Hey dumb fuck, did you even read the article you posted? Obviously not.
“The 2018 omnibus spending bill provides just enough funds to build 33 miles of fencing on the Texas border — but it also provides $500 million to help Jordan build a wall and defense line against jihad terrorists trying to cross its 287-mile border with Iraq and Syria,” Brietbart.com analyst Neil Munro wrote in a report published March 22, 2018.
“The omnibus budget says on page 394: SEC. 9011. Up to $500,000,000 of funds appropriated by this Act for the Defense Security Cooperation Agency in ”Operation and Maintenance, Defense-Wide’ may be used to provide assistance to the Government of Jordan to support the armed forces of Jordan and to enhance security along its borders,” Mr.
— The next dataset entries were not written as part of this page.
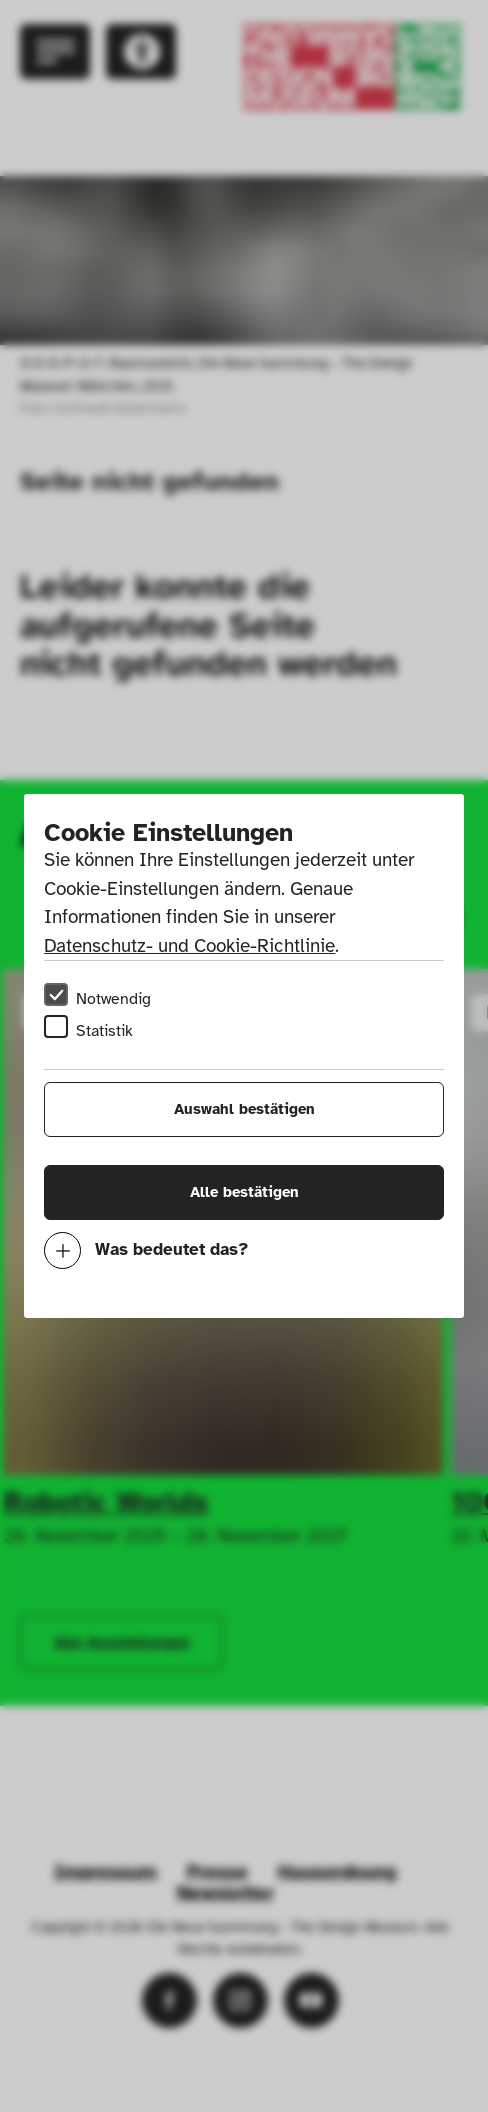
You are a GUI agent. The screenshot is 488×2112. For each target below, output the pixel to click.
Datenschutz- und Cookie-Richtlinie (189, 946)
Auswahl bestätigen (244, 1109)
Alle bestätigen (244, 1192)
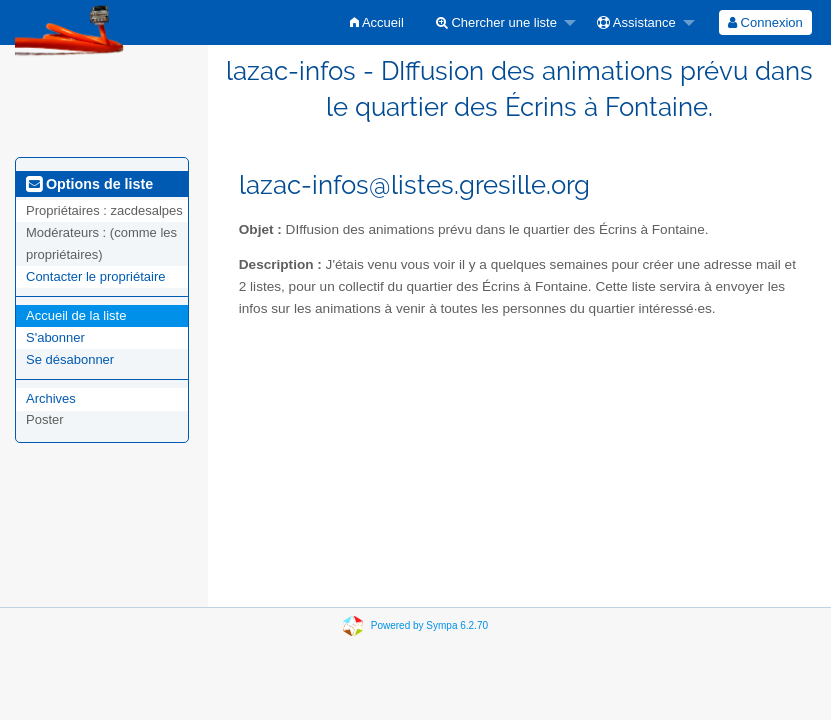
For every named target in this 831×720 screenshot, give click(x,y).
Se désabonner (70, 359)
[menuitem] (377, 22)
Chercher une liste (496, 22)
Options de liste (89, 184)
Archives (51, 398)
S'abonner (55, 337)
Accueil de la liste (76, 315)
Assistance (636, 22)
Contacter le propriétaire (95, 276)
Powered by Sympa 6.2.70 (429, 625)
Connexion (765, 22)
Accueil (377, 22)
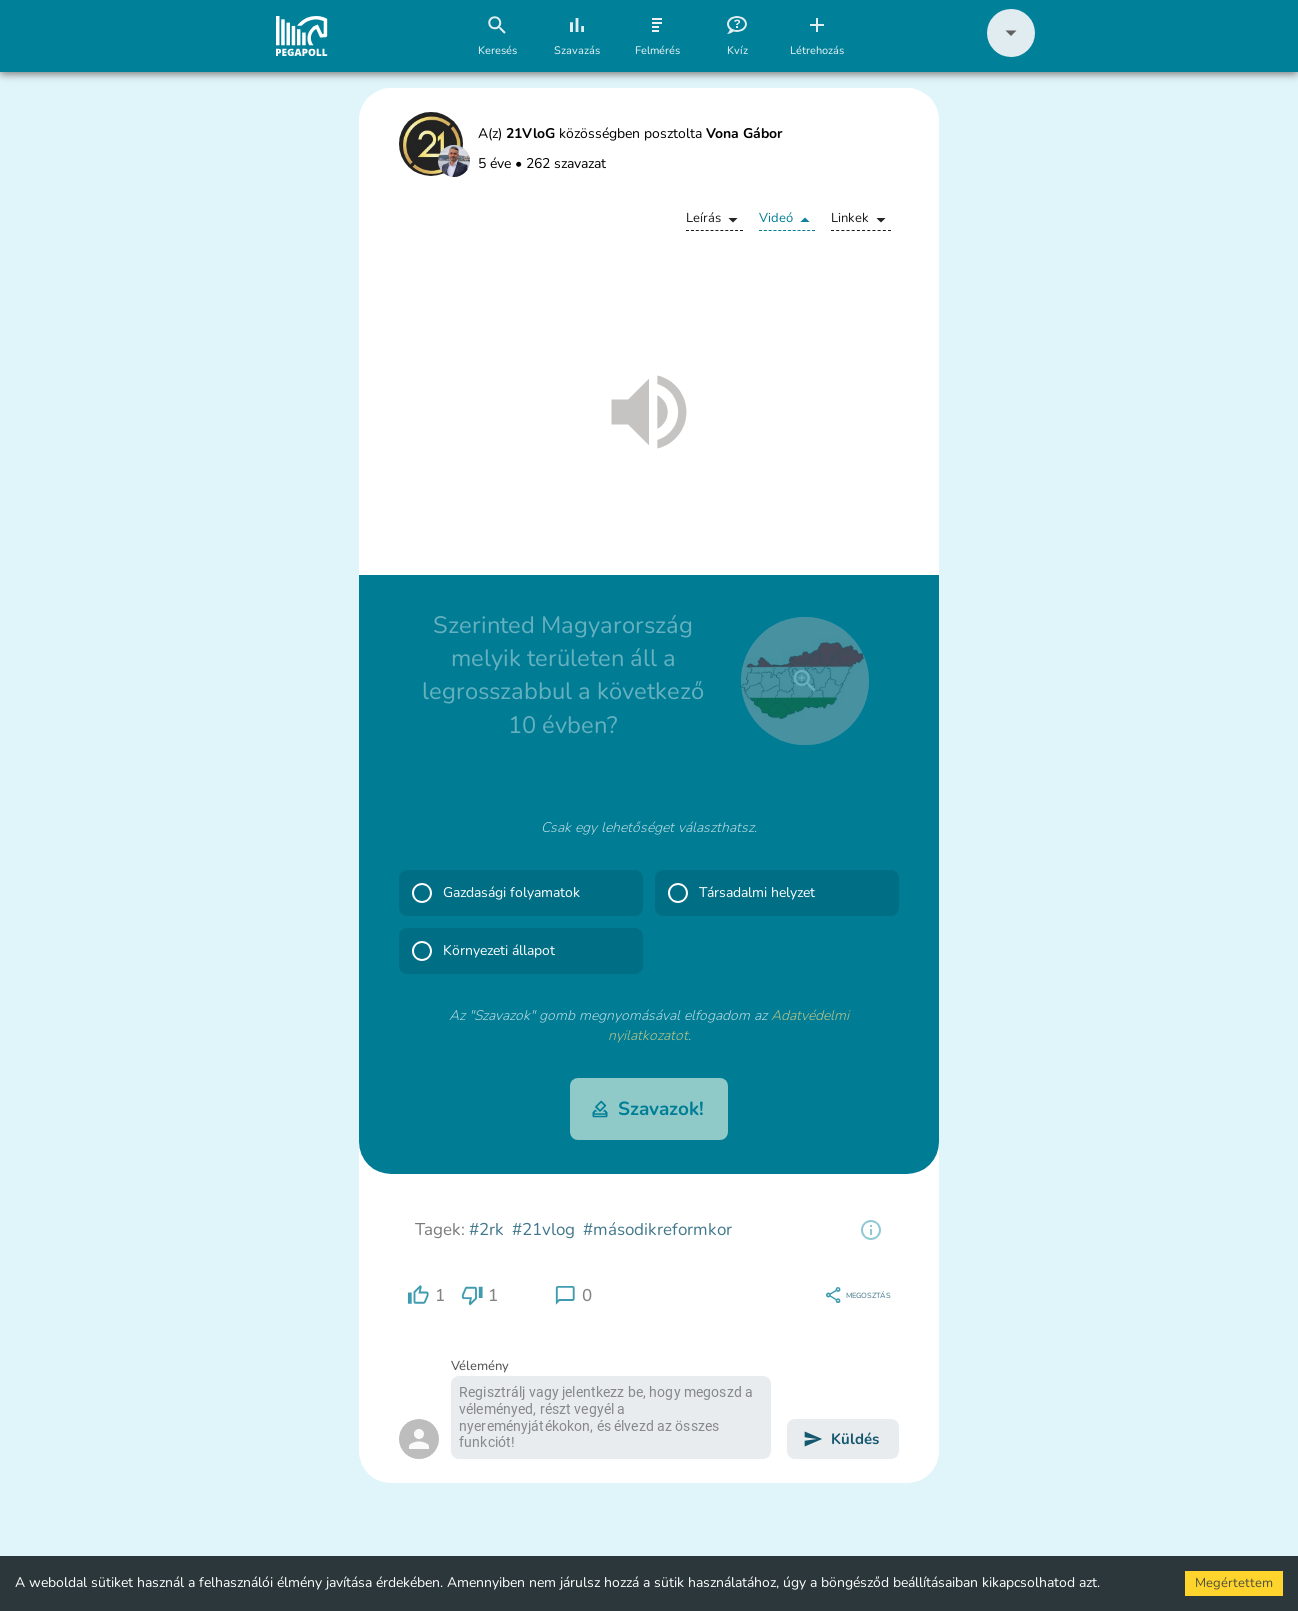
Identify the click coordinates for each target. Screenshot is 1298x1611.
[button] (1011, 52)
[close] (805, 681)
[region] (871, 1230)
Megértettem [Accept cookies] (1234, 1583)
Munro noted."
500 Million to build a security fence, or wall, on 287 miles of border.
5.7 Billion to build how many miles of a fantasy wall on the Southern border?
BTW, how much of a "kick back" do you think Trump is planning ion getting?
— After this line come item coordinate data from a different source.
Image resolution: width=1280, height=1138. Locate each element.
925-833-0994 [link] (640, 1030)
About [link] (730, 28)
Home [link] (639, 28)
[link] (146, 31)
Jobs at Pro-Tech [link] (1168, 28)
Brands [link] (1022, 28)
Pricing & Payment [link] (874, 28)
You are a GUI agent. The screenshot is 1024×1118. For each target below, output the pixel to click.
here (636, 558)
https://www.salon.com/2018/02/01/could-trumps-big-beautiful-wall-be-a-profit-engine-for-him/
There's one largely unnoticed aspect of the wall project that should be carefully considered by any Democrat who's considering a vote for the wall in exchange for protections for Dreamers: The extraordinary potential for graft and corruption that would likely be built into any Trump-friendly scheme to build the damn thing.
The Texas Tribune and ProPublica published a joint report on Tuesday detailing the legal battle over a kickback scheme that grew out of construction efforts on the Bush-era version of the wall. Hidalgo County, Texas, is suing a man named Godfrey Garza Jr., accusing him of masterminding an elaborate conspiracy to use federal funds to build a border barrier in order to enrich himself and his family at the taxpayer expense.
Garza, who was director of the county’s drainage district, "cajoled company executives to hire a firm owned by his family in exchange for a cut of lucrative construction contracts, according to new documents filed in state district court" writes Kiah Collier of the Texas Tribune and T. Christian Miller of ProPublica. Hidalgo County officials allege that Garza's company, Valley Data, paid bribes to get lucrative government contracts but then failed to do any work outside of being "a kickback vehicle and money laundering machine.”
The entire debacle, Miller and Collier write, raises "additional questions about Homeland Security’s oversight" process.